I can imagine all sorts of claims... but I'm after knowledge, not hearsay. And knowledge is not a communal endeavour - it is personal, based in personal verification. To me, even scientific claims are hearsay - you of course will know about the reproducibility crisis, and will no doubt have countless examples of how science presumed to know one thing, then changed position. Of course, this is the scientific method - nothing is set in stone. But science present monolithic conclusions that might be wrong. And its not like scientific endeavours cannot be steered by money.

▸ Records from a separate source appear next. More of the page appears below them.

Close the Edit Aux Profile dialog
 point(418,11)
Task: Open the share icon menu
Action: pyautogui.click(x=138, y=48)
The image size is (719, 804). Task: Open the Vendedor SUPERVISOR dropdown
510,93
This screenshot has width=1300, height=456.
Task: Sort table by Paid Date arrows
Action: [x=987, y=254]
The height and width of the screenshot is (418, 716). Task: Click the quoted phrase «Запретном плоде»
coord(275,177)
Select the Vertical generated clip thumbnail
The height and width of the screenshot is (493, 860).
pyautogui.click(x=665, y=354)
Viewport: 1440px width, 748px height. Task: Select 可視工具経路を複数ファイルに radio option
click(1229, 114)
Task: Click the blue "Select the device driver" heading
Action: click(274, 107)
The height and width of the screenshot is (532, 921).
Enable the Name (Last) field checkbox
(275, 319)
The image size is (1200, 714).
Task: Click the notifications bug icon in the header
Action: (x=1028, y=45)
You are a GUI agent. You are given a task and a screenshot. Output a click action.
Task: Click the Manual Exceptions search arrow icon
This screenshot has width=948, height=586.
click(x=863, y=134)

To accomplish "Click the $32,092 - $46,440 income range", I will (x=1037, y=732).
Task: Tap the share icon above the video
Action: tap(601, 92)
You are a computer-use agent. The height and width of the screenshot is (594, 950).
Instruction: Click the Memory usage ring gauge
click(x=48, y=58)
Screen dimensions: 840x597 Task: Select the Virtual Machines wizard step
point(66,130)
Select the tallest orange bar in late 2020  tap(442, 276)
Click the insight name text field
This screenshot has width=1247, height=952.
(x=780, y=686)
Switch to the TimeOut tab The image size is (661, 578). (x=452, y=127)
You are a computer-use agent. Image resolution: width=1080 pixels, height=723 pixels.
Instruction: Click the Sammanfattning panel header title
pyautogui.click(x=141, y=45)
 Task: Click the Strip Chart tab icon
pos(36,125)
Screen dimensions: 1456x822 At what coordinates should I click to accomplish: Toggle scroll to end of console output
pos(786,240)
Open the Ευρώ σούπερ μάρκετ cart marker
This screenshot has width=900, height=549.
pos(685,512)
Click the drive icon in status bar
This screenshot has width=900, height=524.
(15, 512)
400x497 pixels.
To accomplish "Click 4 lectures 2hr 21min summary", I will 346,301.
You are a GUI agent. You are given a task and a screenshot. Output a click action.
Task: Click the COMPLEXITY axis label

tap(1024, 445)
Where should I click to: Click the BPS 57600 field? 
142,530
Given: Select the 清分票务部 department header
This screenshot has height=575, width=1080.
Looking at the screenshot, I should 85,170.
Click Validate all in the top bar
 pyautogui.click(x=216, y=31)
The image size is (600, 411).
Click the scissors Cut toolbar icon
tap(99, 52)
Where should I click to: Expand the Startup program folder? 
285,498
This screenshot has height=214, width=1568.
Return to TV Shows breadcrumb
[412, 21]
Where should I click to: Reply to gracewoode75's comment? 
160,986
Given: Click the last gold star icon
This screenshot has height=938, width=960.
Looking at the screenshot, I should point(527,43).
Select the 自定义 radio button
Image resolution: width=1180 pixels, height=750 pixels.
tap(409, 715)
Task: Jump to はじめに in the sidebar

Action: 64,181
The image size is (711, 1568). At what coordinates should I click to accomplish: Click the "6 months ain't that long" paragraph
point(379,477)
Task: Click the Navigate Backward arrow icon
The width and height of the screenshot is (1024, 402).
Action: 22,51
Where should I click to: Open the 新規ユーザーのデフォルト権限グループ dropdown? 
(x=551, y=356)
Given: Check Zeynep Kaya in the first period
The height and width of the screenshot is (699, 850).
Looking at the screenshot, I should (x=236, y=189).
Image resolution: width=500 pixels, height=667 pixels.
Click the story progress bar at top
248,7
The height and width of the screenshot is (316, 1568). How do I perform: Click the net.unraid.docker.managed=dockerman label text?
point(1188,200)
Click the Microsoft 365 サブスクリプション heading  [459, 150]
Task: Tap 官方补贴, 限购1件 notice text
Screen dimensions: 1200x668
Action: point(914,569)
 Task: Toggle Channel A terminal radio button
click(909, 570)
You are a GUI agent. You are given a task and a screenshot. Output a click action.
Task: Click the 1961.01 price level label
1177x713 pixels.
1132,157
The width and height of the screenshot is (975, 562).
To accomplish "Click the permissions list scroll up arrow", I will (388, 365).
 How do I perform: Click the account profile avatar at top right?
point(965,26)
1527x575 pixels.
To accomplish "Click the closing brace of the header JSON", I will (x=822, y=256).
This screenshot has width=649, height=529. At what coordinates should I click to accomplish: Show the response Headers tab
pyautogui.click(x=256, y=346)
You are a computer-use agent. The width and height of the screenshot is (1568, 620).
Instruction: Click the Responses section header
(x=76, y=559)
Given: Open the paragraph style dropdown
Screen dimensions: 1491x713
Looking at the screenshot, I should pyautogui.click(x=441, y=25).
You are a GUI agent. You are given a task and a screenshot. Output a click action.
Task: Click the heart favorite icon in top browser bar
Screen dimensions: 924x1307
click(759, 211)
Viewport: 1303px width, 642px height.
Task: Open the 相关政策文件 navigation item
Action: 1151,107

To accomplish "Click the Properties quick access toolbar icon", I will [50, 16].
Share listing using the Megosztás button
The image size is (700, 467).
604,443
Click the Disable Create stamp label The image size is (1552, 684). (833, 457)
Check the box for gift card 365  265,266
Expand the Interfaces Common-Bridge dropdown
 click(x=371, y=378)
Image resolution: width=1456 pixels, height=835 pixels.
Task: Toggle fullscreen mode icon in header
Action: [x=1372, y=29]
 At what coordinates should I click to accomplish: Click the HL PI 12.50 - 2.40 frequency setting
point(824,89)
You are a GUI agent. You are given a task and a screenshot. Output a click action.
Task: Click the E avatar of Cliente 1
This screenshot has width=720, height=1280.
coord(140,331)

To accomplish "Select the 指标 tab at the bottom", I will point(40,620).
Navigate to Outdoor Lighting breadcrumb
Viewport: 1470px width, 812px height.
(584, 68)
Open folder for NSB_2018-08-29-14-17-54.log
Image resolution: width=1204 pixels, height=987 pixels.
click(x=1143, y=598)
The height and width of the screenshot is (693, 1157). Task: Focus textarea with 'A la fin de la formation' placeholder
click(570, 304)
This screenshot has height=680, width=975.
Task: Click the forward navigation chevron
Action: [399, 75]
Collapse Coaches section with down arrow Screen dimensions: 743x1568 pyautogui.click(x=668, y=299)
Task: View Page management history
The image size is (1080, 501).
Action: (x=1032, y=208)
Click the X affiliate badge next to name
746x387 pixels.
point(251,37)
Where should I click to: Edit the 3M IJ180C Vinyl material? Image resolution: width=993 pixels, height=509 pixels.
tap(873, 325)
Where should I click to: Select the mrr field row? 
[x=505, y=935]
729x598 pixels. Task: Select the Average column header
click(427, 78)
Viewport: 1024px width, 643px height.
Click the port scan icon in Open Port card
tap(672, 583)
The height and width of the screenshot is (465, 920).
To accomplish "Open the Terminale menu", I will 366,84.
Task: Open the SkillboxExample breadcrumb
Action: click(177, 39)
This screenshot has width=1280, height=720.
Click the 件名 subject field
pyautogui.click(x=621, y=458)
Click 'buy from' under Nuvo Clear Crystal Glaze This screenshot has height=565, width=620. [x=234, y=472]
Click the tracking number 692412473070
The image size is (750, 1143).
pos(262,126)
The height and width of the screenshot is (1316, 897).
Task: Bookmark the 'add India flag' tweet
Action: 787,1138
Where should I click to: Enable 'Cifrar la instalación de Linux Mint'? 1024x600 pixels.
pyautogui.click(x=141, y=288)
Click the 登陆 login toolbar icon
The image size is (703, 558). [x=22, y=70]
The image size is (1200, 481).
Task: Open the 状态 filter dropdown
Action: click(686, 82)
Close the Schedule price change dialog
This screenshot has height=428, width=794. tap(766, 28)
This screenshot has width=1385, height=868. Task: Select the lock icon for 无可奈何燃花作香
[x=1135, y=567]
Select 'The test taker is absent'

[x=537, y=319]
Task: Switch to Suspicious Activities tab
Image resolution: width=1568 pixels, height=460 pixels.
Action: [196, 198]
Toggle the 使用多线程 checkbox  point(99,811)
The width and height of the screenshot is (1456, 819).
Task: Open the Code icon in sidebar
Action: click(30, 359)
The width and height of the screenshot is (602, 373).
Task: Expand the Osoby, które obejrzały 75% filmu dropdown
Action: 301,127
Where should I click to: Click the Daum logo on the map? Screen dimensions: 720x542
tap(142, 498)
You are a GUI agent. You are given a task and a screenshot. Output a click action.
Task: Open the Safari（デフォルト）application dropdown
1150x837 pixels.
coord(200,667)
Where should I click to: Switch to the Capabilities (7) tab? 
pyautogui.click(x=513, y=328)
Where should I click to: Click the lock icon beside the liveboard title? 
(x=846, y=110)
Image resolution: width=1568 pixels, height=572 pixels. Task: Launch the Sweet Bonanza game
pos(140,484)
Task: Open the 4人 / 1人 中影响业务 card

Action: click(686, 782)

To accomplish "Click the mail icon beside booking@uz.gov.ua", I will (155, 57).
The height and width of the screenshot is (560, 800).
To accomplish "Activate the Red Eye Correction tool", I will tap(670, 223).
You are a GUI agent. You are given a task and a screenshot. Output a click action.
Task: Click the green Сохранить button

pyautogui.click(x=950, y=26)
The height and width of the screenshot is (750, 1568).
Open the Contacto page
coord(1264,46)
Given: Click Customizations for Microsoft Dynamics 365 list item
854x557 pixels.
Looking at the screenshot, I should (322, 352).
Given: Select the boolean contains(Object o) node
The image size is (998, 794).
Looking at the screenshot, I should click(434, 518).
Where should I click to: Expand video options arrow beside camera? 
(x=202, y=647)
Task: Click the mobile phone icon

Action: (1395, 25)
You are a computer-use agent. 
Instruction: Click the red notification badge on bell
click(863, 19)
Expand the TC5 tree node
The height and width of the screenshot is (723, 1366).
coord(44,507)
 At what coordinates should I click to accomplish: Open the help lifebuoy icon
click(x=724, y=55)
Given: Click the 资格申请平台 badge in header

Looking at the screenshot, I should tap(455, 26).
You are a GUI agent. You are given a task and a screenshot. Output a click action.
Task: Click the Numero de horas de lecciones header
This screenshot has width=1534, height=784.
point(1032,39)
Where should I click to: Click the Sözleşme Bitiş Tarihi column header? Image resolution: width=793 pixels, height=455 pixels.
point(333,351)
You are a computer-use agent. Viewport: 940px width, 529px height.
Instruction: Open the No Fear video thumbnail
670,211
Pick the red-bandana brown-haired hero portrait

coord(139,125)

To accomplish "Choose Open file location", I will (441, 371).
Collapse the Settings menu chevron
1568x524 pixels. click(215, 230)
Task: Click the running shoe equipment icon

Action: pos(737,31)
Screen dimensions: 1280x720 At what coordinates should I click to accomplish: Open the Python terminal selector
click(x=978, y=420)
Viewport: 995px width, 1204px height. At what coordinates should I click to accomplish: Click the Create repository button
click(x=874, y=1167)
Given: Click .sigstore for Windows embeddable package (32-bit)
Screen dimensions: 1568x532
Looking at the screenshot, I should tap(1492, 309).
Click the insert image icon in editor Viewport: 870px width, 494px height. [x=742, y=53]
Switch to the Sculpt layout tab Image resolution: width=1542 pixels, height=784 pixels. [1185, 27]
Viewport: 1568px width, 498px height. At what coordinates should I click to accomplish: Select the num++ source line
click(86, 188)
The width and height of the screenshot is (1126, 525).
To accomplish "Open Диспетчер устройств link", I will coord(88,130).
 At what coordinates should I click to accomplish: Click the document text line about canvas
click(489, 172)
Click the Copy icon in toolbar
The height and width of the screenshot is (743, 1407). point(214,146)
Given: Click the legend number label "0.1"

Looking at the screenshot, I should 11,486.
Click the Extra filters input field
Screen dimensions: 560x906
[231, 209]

The philosophical issue in play here relates to knowledge. What is it that knows - is it a group or an individual? Can it be that one part of science state this or that to be true, and everyone else must then uniformly accept that pronouncement? A pronouncement that cannot be verified personally? Even though we know that all science is the output of flawed humans? Etc.

Thanks for the exchange.

It's good to be skeptical and keep an open mind on stuff even when there's a well accepted “truth”. But on the flip hand you should be cautious not to let it evolve into anti-intellectualism and complete mistrust in scientific output (especially because calls to common sense are a very common manipulation tactics).

Science is a social thing, and as such it's far from an ethereal ideal of knowledge production. But at the same time, it's the best tool we have by far…

Maybe re-reading my explanation tomorrow or another day can help you grasp the phenomenon better ;).

Have a nice day.